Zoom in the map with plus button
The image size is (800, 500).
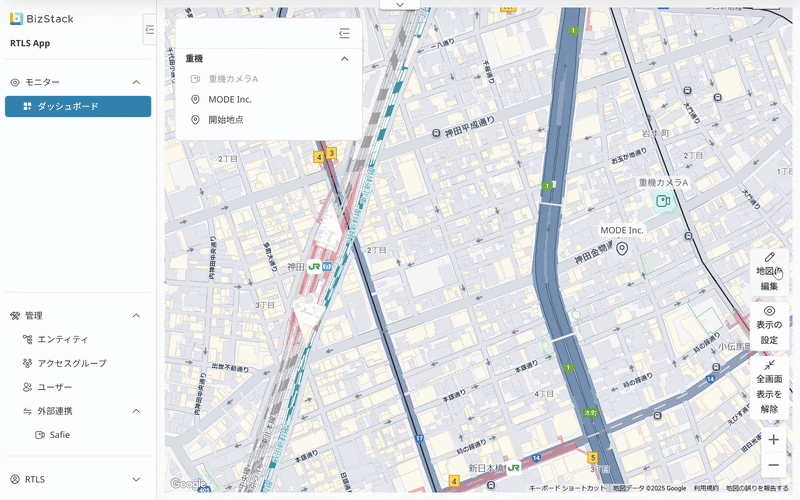click(773, 440)
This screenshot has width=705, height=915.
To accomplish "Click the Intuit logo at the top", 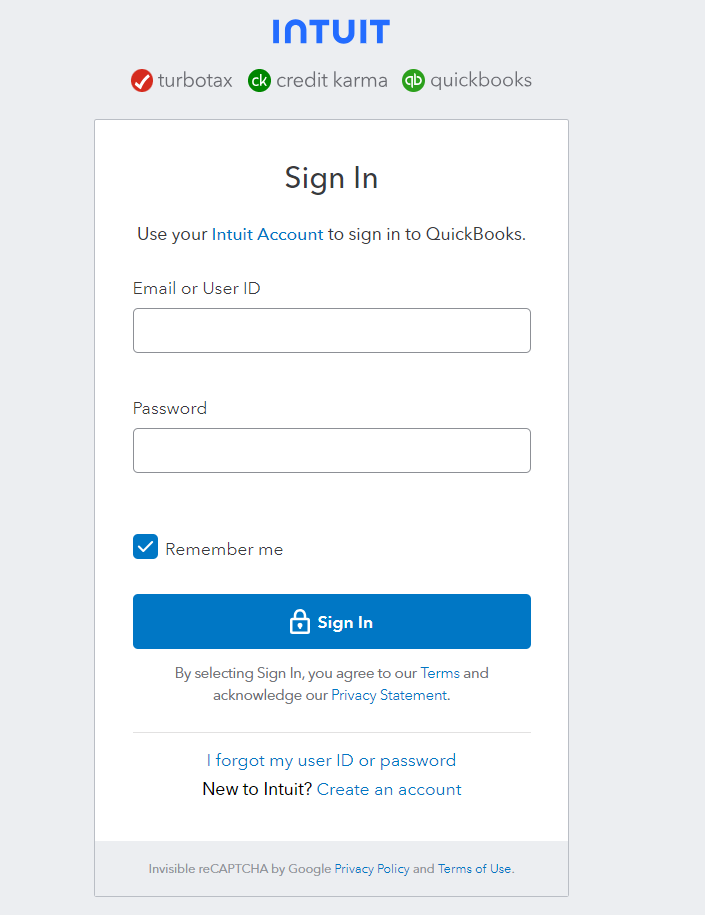I will (x=331, y=31).
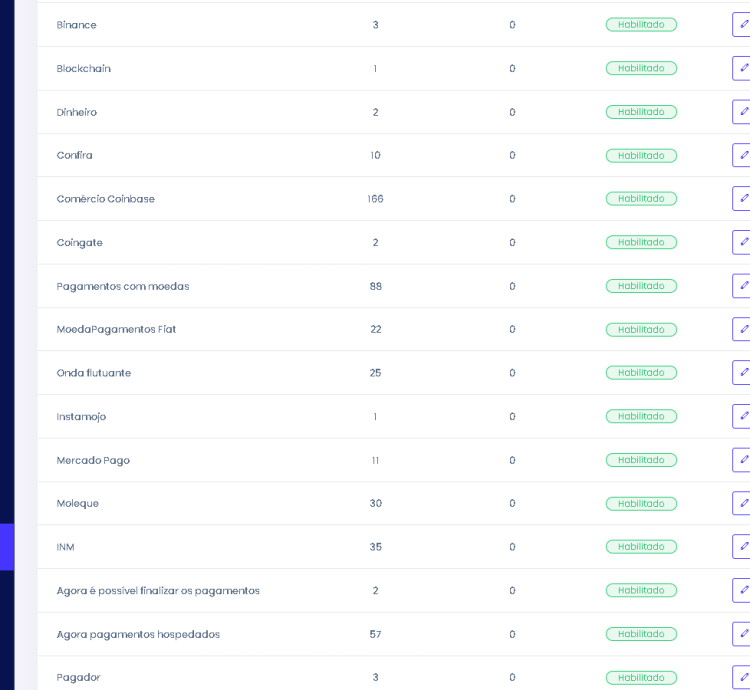Select Habilitado badge for MoedaPagamentos Fiat
Viewport: 750px width, 690px height.
[641, 329]
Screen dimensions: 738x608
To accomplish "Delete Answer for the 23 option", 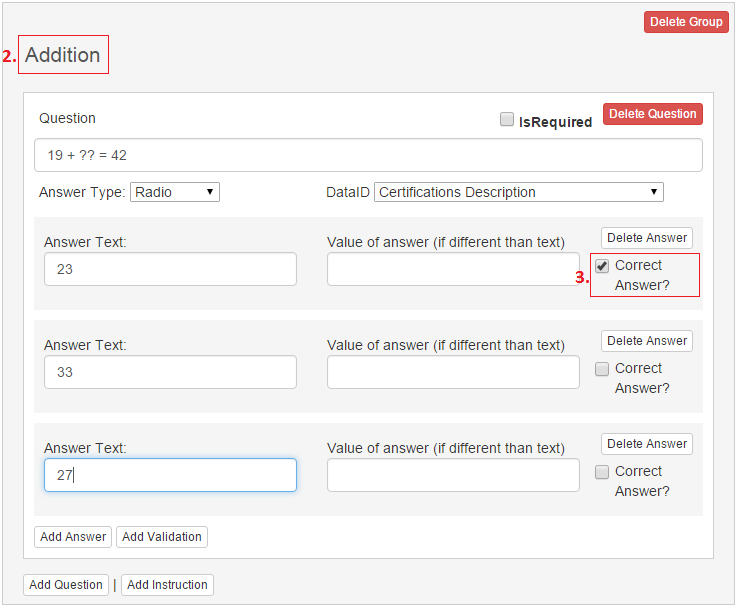I will coord(647,238).
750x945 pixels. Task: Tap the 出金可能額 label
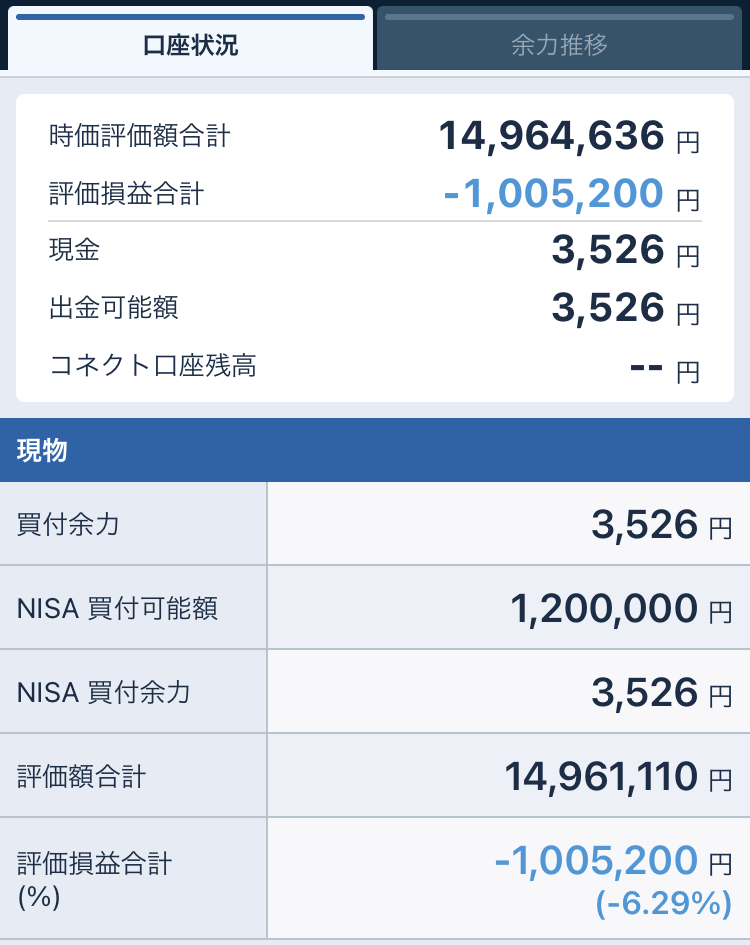click(x=114, y=308)
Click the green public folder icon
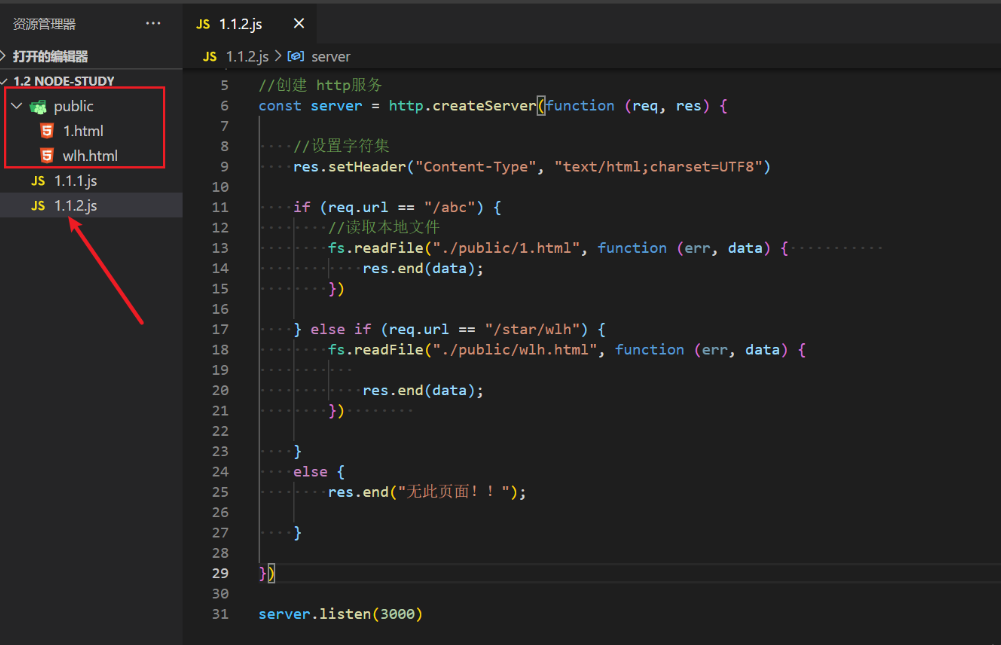This screenshot has width=1001, height=645. coord(38,106)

# Instructions for the task:
From the first line of the material down to the line containing "This screenshot has width=705, height=915.", inclusive, return each line exactly, skipping any picture.

# Your response:
Zoom in the map with plus button
The image size is (800, 500).
click(773, 440)
This screenshot has width=705, height=915.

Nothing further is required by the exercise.